- _INSTRUCTIONS FOR THE TASK_: Format the data from the line with "This screenshot has height=616, width=870." to the line with "center [534, 120].", both included, as a JSON list of strings with one string per line and blank lines omitted.

[Start of Attachment]

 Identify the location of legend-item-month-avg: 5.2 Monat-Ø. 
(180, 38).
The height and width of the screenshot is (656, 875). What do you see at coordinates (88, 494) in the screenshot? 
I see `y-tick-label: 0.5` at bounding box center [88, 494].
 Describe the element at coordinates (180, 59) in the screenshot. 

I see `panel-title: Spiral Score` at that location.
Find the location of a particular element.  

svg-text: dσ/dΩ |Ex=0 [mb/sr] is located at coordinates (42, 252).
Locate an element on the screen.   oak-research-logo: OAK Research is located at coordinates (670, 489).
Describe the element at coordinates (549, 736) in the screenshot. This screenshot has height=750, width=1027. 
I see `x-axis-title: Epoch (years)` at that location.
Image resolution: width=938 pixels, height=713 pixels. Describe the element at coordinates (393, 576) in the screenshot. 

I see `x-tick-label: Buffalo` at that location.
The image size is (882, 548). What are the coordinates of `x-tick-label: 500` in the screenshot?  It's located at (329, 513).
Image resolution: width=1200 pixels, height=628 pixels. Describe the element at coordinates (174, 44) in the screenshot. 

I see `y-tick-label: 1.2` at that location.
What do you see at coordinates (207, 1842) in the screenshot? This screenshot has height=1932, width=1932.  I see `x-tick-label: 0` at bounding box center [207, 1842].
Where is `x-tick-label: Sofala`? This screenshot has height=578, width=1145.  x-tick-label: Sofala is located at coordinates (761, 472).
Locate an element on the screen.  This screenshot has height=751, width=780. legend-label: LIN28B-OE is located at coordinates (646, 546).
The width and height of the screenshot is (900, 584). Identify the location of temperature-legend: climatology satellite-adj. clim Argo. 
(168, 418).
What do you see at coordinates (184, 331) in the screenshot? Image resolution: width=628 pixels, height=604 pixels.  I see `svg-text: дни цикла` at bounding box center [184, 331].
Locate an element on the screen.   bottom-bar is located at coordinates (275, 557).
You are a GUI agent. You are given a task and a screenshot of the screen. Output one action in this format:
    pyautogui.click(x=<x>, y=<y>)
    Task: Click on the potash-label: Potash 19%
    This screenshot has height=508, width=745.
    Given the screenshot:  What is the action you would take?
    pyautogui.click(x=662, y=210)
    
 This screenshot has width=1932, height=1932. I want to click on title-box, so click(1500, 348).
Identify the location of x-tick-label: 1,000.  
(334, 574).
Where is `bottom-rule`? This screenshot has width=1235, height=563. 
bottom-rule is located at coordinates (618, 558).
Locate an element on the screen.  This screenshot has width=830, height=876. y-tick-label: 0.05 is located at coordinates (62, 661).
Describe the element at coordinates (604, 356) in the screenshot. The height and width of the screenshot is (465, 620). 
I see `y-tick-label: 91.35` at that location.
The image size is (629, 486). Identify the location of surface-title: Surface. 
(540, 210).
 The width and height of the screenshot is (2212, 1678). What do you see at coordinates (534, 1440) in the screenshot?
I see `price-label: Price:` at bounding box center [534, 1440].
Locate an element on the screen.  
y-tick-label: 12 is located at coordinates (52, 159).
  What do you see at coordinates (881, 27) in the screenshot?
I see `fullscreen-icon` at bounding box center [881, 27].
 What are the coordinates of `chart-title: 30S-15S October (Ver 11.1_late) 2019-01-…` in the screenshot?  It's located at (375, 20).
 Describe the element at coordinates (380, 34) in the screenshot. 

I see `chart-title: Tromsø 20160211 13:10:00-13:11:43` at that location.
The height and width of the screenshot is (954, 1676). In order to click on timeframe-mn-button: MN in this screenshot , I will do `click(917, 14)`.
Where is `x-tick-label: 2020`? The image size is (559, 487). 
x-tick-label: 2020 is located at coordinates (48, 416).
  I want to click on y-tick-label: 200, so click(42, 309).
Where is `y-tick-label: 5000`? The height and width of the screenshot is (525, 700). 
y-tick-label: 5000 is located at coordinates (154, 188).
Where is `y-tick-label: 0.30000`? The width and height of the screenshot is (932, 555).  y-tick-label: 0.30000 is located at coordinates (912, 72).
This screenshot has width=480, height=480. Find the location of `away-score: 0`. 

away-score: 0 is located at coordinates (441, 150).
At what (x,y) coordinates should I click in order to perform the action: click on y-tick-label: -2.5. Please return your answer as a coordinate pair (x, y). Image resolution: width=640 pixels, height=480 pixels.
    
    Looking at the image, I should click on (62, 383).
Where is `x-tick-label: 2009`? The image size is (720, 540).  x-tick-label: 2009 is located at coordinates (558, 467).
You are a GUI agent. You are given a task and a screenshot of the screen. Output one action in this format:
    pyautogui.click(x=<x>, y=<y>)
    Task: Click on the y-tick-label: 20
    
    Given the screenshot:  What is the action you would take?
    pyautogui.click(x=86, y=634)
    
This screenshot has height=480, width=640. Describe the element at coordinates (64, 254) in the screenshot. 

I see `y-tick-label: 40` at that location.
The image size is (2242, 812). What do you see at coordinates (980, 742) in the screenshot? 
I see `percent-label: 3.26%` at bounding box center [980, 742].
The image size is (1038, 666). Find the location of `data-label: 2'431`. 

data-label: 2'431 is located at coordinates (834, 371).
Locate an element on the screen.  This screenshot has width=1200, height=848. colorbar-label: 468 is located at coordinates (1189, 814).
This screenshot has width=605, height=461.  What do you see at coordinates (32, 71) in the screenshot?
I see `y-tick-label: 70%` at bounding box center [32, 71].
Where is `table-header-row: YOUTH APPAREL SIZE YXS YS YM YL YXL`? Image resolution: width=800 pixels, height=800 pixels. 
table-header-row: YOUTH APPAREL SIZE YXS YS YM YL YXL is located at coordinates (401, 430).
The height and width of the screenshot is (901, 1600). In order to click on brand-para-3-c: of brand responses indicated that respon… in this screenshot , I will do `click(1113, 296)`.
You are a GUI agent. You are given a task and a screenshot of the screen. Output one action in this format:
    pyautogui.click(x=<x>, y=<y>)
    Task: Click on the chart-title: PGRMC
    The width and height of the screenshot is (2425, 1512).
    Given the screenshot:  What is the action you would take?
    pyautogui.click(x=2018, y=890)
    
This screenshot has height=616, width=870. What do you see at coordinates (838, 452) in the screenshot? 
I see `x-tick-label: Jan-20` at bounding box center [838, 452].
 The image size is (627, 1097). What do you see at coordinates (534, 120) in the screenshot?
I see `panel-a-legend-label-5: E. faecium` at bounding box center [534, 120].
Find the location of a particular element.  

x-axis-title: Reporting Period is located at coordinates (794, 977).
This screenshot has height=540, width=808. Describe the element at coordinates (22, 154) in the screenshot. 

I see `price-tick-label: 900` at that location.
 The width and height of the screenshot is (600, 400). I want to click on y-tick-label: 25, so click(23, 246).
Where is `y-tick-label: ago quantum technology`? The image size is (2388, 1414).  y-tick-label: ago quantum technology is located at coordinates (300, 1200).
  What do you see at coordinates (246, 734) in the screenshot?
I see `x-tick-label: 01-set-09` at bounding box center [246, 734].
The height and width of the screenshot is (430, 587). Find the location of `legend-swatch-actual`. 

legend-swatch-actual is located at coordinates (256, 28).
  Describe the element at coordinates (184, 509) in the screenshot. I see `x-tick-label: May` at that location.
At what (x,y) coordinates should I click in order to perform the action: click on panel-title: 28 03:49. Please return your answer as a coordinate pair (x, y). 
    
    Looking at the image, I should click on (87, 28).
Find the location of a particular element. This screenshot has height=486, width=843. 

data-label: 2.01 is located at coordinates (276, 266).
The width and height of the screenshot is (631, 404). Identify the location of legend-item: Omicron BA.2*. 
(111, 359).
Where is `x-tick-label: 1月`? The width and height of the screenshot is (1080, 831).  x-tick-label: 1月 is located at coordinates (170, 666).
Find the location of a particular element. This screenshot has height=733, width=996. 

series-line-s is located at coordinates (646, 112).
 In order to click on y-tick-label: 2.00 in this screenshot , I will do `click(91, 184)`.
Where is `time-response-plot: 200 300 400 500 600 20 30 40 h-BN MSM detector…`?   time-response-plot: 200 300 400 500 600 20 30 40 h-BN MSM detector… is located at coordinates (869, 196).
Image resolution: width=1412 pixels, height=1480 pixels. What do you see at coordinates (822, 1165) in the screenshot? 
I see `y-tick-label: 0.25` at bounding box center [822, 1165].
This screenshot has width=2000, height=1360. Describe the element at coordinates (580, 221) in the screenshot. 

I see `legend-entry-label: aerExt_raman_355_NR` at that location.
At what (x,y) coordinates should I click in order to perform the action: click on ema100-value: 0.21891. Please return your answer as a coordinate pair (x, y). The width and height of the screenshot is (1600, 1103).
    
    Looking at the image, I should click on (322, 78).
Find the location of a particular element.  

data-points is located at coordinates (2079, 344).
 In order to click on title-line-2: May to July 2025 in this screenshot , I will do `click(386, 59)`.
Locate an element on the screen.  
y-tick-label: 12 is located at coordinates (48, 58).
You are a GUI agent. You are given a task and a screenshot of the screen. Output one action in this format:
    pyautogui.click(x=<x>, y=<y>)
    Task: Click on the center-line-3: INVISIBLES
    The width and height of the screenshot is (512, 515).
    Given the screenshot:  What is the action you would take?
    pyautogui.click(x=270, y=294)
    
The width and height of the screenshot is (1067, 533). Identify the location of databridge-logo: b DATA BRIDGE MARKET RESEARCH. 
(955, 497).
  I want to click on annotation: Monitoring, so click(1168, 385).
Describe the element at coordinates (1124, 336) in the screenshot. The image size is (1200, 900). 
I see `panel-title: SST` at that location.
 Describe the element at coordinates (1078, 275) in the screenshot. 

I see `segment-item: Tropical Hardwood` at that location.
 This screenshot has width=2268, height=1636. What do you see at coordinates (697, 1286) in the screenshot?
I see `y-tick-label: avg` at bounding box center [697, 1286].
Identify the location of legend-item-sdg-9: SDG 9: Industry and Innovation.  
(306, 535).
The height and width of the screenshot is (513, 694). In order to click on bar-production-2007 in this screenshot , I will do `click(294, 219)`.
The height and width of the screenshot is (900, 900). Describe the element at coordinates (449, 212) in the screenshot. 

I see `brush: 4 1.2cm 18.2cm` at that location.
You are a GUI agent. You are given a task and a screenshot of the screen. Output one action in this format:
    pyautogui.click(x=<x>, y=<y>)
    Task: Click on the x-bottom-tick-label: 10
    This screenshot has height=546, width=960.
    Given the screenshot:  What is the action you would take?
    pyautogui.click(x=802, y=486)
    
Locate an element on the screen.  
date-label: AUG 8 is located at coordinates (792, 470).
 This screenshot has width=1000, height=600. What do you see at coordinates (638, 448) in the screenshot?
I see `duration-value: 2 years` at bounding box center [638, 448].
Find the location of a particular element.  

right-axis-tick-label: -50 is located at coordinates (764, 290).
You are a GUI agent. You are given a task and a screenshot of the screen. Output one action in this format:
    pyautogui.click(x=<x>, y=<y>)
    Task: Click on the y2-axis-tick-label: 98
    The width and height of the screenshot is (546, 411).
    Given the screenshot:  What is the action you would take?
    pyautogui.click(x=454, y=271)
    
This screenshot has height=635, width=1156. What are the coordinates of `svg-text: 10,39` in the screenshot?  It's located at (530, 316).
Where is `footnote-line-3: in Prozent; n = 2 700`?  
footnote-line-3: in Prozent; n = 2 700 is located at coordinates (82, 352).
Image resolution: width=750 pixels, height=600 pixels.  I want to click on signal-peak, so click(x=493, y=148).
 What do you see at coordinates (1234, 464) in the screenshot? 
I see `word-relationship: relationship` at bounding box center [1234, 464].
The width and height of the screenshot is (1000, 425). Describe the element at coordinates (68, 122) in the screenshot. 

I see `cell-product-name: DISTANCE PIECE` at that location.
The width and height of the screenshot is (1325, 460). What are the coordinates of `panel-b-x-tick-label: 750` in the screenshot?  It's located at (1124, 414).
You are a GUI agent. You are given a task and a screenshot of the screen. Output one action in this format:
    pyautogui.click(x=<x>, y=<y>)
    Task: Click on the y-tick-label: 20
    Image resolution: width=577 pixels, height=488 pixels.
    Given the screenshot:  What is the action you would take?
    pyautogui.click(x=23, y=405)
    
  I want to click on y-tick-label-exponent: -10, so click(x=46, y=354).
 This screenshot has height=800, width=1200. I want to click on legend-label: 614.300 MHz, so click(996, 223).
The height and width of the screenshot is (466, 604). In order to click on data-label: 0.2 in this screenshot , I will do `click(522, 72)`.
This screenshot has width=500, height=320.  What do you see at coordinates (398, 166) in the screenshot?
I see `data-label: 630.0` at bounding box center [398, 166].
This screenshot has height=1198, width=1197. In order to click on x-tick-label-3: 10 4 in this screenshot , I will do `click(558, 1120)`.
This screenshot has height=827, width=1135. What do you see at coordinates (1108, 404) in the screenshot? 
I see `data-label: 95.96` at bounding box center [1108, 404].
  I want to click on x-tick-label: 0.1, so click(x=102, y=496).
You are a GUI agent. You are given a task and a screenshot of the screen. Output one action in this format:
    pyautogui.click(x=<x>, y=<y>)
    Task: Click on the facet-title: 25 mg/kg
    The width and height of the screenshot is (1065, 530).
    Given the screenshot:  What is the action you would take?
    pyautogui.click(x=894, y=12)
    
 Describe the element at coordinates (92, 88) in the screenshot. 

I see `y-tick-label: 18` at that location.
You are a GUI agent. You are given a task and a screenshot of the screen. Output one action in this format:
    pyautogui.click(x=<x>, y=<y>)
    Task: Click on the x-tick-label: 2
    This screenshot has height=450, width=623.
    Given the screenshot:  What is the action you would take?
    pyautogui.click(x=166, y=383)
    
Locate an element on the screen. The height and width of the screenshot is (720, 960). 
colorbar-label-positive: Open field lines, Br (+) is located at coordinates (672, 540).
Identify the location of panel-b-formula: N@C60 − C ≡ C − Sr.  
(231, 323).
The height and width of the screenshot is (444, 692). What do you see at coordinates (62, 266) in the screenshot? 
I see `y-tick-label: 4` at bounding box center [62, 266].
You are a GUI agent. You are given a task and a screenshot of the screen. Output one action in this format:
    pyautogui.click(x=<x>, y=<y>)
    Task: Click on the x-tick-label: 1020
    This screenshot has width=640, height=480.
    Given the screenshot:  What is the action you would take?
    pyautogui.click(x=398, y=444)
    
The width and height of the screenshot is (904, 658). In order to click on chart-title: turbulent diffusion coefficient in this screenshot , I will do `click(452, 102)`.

[End of Attachment]

- _ANSWER SECTION_:
[
  "This screenshot has height=616, width=870. What do you see at coordinates (838, 452) in the screenshot? ",
  "I see `x-tick-label: Jan-20` at bounding box center [838, 452].",
  " The image size is (627, 1097). What do you see at coordinates (534, 120) in the screenshot?",
  "I see `panel-a-legend-label-5: E. faecium` at bounding box center [534, 120]."
]